Items listed in a dataset

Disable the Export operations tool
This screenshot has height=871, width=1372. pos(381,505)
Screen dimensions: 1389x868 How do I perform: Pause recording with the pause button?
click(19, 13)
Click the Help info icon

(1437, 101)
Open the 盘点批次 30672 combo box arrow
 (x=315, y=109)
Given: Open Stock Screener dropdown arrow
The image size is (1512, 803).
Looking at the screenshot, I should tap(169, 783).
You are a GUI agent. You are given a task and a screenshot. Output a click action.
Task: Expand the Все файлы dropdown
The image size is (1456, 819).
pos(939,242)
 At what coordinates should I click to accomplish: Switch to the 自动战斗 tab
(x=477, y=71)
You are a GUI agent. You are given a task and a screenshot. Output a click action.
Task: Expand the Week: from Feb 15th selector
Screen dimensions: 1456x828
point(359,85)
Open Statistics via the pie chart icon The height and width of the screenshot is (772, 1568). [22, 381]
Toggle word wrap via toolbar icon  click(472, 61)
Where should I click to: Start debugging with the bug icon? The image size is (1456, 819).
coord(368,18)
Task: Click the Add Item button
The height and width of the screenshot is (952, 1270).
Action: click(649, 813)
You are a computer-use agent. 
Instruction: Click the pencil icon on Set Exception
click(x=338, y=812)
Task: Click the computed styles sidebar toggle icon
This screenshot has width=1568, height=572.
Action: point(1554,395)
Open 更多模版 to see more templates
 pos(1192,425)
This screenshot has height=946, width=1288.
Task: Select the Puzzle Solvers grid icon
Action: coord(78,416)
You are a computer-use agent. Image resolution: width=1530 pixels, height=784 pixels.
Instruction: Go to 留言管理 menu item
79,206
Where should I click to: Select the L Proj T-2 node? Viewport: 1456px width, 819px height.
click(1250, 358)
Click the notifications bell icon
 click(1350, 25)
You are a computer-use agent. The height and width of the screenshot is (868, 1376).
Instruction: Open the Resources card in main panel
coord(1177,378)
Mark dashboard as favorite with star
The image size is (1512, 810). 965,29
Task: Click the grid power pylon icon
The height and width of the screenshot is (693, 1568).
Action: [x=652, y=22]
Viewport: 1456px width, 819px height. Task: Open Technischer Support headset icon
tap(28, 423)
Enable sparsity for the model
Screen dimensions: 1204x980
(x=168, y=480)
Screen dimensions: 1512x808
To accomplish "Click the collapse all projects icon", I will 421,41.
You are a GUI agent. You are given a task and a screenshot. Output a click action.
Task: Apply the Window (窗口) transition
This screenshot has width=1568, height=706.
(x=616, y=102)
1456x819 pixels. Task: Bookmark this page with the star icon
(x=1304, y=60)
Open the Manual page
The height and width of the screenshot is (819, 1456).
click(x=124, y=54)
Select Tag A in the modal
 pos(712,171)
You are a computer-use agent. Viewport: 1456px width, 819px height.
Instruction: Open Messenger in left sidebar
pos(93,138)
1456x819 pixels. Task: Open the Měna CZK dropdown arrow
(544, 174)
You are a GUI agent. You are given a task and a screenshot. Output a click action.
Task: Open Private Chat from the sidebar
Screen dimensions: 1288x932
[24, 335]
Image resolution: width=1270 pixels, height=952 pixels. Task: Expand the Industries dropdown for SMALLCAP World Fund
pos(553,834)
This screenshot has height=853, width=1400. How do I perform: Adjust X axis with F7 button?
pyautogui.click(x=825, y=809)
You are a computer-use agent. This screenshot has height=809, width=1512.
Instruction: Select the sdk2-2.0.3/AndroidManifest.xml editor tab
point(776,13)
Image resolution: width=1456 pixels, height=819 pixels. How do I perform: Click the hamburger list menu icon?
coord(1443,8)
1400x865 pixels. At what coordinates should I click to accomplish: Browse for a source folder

Exercise prompt =
Where the line containing "Instruction: Select the" appears, start copying, and go on exactly through the last line of the data.

Worked solution =
Instruction: Select the sdk2-2.0.3/AndroidManifest.xml editor tab
point(776,13)
Image resolution: width=1456 pixels, height=819 pixels. How do I perform: Click the hamburger list menu icon?
coord(1443,8)
1400x865 pixels. At what coordinates should I click to accomplish: Browse for a source folder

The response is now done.